--- RECORDS TO PROCESS ---

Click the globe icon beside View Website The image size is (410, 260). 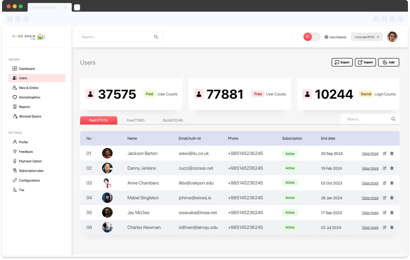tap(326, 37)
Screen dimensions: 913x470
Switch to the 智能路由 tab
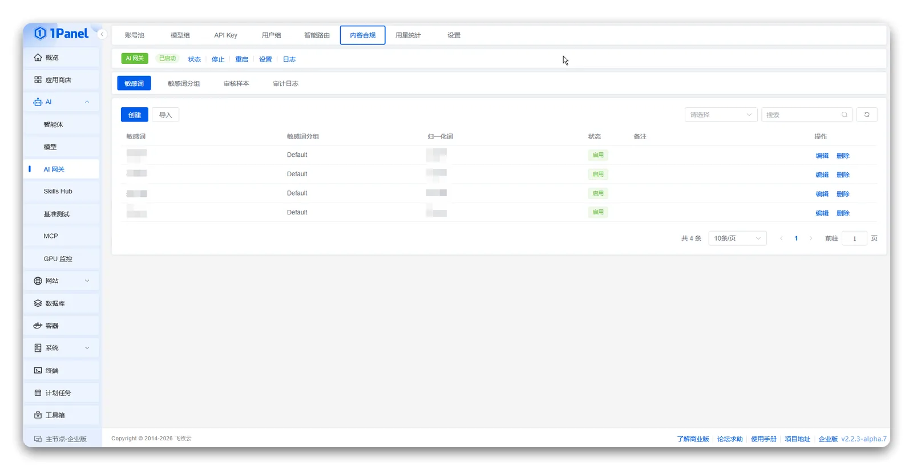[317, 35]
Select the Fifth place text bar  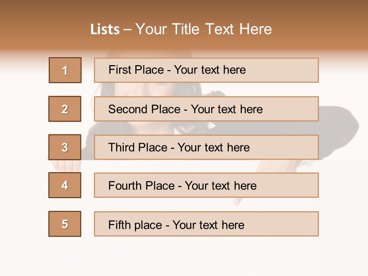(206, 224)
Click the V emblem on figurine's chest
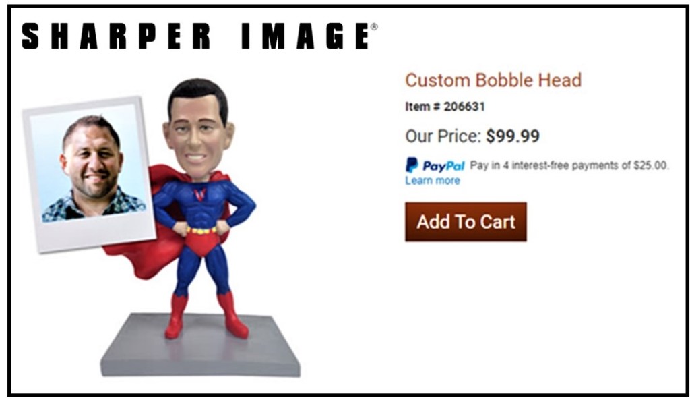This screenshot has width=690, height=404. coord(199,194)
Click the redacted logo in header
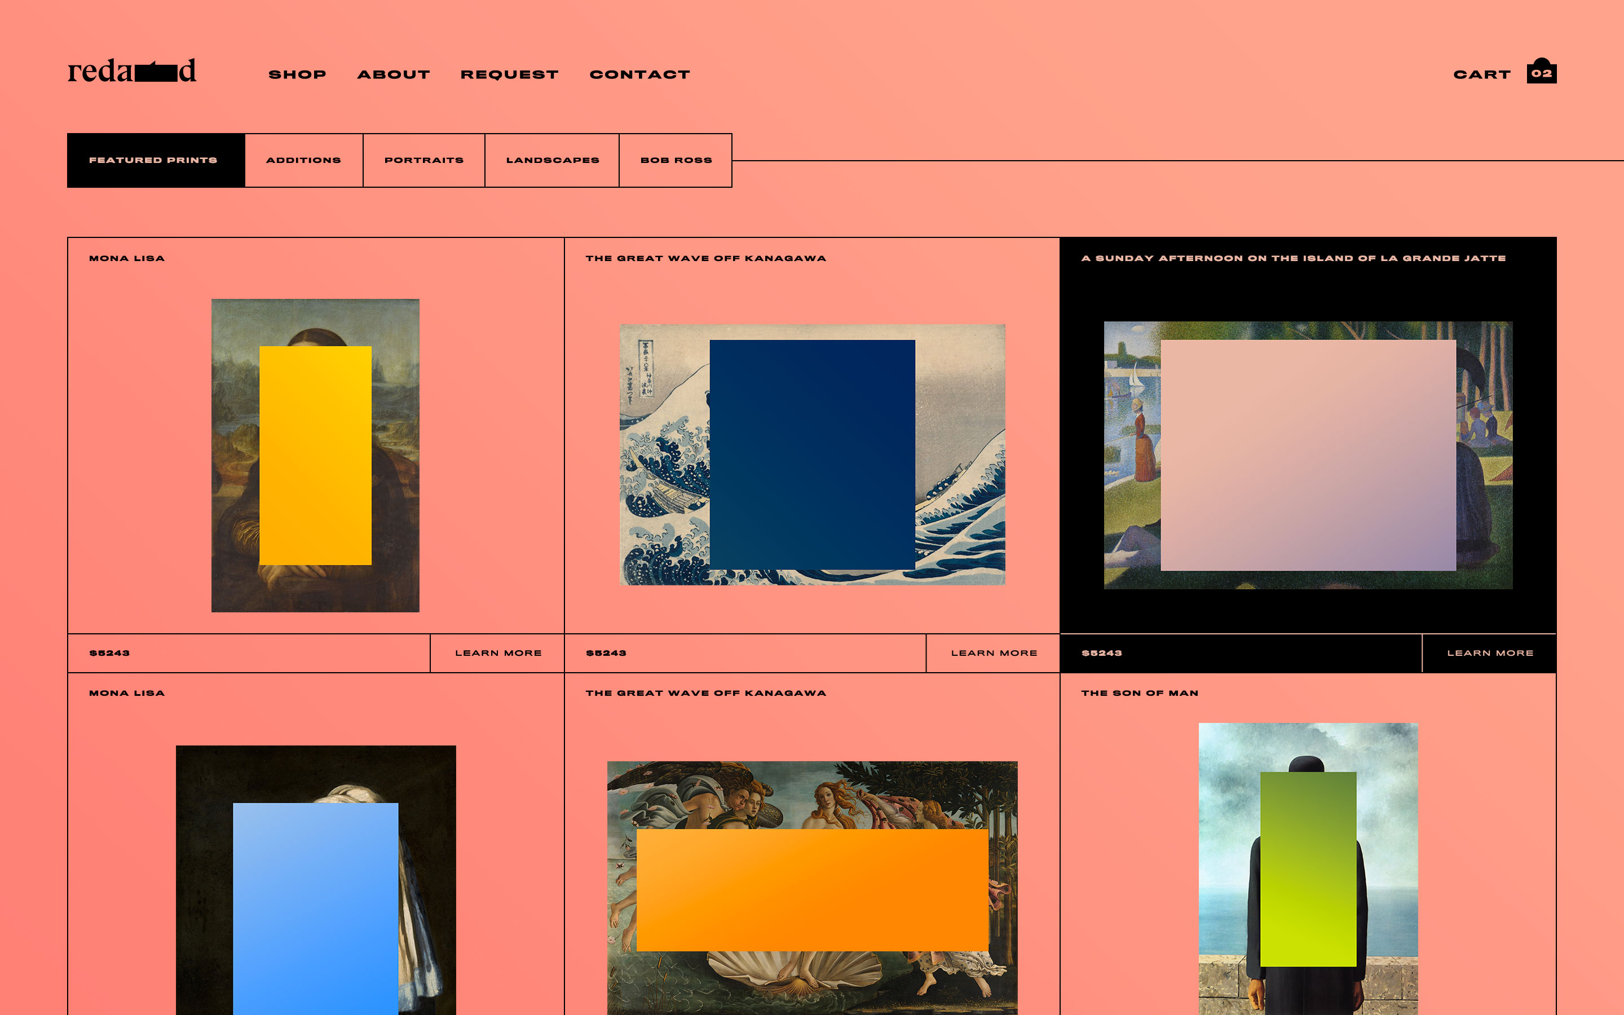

---

**WRITTEN EXERCISE:**
Starting at the line that contains "Click the V emblem on figurine's chest" and ending at the end of the records, output those lines as a numbered list without blank lines. Leave the pictures out.

**CORRECT OUTPUT:**
1. Click the V emblem on figurine's chest
2. This screenshot has width=690, height=404. coord(199,194)
3. Click the redacted logo in header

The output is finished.